* [SHORT PROBLEM]: Can you copy out the records unchanged, starting with the line containing "Open the notification bell icon" and ending with the line containing "Action: pyautogui.click(x=683, y=840)", both lines included?
○ ○ ○ ○ ○ ○ ○
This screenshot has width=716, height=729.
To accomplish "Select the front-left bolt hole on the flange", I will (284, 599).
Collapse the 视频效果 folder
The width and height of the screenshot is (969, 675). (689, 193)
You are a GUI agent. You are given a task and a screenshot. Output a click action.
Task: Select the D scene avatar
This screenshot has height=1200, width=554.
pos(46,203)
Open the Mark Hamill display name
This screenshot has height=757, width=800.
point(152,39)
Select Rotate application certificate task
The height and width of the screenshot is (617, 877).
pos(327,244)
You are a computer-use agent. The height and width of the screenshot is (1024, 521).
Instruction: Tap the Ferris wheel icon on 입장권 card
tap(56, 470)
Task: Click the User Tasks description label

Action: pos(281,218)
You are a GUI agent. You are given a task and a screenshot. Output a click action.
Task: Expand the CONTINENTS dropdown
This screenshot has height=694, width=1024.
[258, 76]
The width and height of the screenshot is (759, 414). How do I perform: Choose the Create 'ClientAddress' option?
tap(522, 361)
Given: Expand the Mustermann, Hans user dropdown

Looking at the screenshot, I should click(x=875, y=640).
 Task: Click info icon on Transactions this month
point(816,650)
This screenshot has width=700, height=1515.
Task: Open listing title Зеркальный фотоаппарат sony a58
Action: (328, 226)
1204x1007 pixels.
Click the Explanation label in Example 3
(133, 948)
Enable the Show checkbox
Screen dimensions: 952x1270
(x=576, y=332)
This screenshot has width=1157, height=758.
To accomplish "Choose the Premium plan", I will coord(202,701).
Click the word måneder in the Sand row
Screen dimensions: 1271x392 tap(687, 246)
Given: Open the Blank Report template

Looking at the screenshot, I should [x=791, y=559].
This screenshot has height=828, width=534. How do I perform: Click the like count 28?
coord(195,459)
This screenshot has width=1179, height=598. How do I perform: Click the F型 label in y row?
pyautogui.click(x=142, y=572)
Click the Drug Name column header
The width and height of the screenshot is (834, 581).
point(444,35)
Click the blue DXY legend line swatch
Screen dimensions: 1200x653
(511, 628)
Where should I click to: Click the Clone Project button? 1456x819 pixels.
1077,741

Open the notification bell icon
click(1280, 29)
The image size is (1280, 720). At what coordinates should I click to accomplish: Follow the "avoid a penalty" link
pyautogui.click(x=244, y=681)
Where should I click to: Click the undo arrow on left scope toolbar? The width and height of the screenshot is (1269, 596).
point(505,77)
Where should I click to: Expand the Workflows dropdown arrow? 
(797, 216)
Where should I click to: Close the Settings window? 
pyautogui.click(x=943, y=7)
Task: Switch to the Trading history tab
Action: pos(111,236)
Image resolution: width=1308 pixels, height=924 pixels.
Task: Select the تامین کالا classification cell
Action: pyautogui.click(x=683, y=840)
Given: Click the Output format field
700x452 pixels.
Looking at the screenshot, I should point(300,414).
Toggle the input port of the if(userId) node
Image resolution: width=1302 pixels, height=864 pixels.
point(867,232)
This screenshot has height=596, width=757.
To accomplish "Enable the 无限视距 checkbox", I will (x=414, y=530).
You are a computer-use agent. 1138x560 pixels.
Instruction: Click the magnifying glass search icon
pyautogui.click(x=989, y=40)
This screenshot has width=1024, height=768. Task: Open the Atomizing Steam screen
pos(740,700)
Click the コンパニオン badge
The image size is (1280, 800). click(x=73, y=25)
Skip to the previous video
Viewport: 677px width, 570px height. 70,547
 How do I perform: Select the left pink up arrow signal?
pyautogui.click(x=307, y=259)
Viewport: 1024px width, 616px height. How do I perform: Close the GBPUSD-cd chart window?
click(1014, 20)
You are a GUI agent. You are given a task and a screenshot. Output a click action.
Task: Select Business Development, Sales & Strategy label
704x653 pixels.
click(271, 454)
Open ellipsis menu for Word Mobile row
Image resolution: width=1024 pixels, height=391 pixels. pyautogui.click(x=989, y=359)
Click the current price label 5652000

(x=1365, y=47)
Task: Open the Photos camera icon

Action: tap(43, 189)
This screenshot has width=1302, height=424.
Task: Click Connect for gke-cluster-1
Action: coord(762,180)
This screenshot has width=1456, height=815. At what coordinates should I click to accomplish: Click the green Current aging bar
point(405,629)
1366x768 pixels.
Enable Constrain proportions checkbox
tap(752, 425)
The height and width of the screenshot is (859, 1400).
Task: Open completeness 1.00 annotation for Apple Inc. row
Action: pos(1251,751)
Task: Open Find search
○ ○ ○ ○ ○ ○ ○
* [ANSWER TO THE EXERCISE]:
Open the notification bell icon
click(1280, 29)
The image size is (1280, 720). At what coordinates should I click to accomplish: Follow the "avoid a penalty" link
pyautogui.click(x=244, y=681)
Where should I click to: Click the undo arrow on left scope toolbar? The width and height of the screenshot is (1269, 596).
point(505,77)
Where should I click to: Expand the Workflows dropdown arrow? 
(797, 216)
Where should I click to: Close the Settings window? 
pyautogui.click(x=943, y=7)
Task: Switch to the Trading history tab
Action: pos(111,236)
Image resolution: width=1308 pixels, height=924 pixels.
Task: Select the تامین کالا classification cell
Action: pyautogui.click(x=683, y=840)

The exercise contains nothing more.